Dedicated to all things economic and financial.

Tuesday, October 21, 2008

History Sides with Demand (and Dems)

This article, in the Christian Science Monitor, echoes an historical observation recently in circulation: that the economy fares better under Democrats, who tend to raise taxes on the wealthy, than Republicans, who reduce taxes most for the wealthy in hopes that their consumption will spread the wealth around, which notionally trickles down.

Using Vu's potato chip analogy: Potato chips are a low-cost snack, but not a staple food. You buy chips if you already have enough to eat, but just want a little something extra to nosh on. If you don't have enough to eat, you skip the chips and get white bread and peanut butter instead.

Ezra Hogg, the golden-parachuted CEO of FATCORP, doesn't buy chips when he wants a little something extra. He buys a Bentley or a Rolex, both manufacturers that employ far fewer workers than FATCORP. So if, facing higher taxes, Hogg buys fewer high-priced luxury goods, the economic impact is far less than if large numbers of low-income consumers have to give up their low-priced luxuries.
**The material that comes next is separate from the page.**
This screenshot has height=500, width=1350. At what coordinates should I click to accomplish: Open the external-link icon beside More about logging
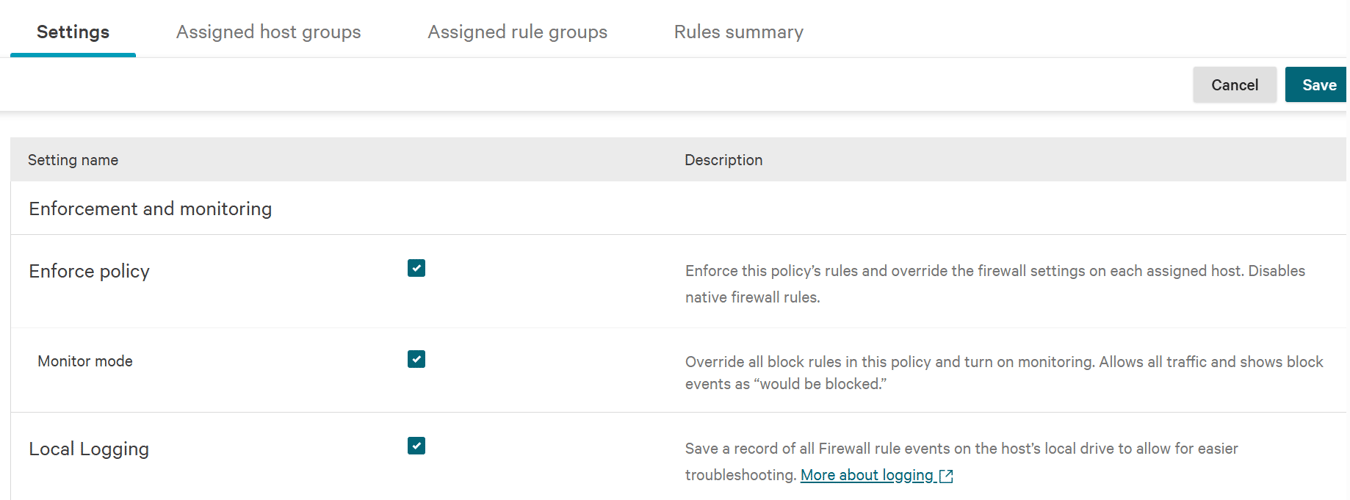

Ronald Reagan raised taxes in his second administration. George Bush I raised taxes after promising not to. Bill Clinton raised taxes in the early 1990s. For a time in the late-1990s, a balanced budget seemed thinkable. Now ten years later, the U. S. Government is mortgaged like an insolvent homeowner, by the supposedly business-friendly policies of the GOP. Like insolvent homeowners, the voting public is realizing the need for a little discipline, and some thought about how to pay for purchases.